Deep learning and unsupervised feature learning offer the potential to transform many domains such as vision, speech, and NLP. However, these methods have been fundamentally limited by our computational abilities, and typically applied to small-sized problems. In this talk, I describe the key ideas that enabled scaling deep learning algorithms to train a very large model on a cluster of 16,000 CPU cores (2000 machines). This network has 1.15 billion parameters, which is more than 100x larger than the next largest network reported in the literature.Such network, when applied at the huge scale, is able to learn abstract concepts in a much more general manner than previously demonstrated.
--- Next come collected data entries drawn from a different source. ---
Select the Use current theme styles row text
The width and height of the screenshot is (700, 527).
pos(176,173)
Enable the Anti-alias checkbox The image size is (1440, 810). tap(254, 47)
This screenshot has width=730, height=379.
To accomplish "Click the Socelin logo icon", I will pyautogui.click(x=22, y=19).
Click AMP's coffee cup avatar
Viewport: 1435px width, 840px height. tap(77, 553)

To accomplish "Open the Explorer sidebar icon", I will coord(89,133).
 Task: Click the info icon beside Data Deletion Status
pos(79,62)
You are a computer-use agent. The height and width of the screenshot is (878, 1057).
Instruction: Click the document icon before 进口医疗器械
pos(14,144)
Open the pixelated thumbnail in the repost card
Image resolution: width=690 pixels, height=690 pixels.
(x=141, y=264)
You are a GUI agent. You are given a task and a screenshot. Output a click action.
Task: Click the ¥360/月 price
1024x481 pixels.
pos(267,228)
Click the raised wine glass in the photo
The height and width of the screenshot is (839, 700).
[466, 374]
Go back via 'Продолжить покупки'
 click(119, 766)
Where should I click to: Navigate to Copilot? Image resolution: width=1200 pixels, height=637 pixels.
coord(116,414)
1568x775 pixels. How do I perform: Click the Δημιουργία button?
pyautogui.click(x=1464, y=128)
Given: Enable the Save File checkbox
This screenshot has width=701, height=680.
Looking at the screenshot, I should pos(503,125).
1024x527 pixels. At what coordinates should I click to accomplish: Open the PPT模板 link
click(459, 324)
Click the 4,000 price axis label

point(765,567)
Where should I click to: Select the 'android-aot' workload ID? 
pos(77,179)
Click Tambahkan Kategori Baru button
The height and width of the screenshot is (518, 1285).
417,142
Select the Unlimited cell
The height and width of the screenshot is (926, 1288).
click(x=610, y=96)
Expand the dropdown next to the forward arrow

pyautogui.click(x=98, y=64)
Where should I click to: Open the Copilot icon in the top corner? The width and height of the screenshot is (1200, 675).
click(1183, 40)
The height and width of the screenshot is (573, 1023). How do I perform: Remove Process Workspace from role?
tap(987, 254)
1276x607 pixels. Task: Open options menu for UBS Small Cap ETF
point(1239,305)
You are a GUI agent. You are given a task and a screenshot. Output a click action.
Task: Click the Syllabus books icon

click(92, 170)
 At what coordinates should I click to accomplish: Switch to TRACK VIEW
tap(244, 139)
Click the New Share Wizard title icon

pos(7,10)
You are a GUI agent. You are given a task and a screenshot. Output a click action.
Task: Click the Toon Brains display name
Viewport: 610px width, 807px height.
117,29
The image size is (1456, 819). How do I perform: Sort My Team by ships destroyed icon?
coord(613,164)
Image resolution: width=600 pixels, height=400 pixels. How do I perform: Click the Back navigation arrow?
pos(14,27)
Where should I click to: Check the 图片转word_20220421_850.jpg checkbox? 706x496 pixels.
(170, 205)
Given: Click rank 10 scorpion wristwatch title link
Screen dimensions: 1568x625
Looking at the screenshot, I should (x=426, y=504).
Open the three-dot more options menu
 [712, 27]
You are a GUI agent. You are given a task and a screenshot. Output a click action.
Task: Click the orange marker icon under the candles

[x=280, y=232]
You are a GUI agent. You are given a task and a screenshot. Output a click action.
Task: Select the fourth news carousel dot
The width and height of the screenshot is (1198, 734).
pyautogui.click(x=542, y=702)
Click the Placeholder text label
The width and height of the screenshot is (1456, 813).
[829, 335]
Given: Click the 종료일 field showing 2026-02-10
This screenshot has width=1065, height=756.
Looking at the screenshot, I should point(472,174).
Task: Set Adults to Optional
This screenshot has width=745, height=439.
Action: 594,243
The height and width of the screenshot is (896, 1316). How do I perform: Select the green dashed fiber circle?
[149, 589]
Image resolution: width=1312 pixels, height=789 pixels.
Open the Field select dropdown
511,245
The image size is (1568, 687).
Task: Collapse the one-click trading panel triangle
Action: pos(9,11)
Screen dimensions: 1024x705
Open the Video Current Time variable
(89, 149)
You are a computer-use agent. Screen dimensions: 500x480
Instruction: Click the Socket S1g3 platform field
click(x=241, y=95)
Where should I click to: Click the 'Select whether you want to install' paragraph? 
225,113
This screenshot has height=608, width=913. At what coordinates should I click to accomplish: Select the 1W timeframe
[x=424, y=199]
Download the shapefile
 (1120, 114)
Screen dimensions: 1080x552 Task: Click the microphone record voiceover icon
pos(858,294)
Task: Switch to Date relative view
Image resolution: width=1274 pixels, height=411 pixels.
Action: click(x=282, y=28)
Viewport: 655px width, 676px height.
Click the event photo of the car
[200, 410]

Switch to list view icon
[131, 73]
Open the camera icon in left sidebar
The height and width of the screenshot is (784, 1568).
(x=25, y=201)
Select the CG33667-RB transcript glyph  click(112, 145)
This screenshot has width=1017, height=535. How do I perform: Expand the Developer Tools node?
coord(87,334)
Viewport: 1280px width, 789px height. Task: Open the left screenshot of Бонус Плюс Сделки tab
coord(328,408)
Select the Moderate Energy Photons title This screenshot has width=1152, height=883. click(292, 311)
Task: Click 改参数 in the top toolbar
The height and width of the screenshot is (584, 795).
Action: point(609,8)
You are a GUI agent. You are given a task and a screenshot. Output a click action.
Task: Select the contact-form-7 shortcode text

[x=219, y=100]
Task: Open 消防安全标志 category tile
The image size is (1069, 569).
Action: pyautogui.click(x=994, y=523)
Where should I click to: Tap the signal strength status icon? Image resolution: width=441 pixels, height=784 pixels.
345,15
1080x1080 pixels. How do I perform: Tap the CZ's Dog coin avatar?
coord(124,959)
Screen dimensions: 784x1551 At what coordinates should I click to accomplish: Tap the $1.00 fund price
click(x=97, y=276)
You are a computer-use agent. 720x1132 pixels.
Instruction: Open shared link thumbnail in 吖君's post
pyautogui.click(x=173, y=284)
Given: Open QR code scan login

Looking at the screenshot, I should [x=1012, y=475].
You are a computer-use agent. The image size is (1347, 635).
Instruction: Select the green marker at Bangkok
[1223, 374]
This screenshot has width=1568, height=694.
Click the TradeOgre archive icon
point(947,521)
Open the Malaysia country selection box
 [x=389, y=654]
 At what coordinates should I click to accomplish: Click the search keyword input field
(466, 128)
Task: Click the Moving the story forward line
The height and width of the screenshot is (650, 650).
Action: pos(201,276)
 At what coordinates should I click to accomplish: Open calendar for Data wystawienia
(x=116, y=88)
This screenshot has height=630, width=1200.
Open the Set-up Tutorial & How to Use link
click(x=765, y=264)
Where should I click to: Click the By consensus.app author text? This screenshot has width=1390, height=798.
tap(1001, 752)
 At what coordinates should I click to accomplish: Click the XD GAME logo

Specifically, we find that by training on 10 million unlabeled images, the network produces features that are very selective for high-level concepts such as human faces and cats. Using these features, we also obtain significant leaps in recognition performance on several large-scalecomputer vision tasks.
Speaker Biography
Quoc Le is a PhD student at Stanford and software engineer at Google. At Stanford and Google, Quoc works on large scale brain simulation using unsupervised feature learning and deep learning. His recent work was widely distributed and discussed on various technology blogs and news sites. Quoc obtained his undergraduate degree at Australian National University, and was research visitors at National ICT Australia, Microsoft Research and Max Planck Institute of Biological Cybernetics. Quoc won the best paper award as ECML 2007.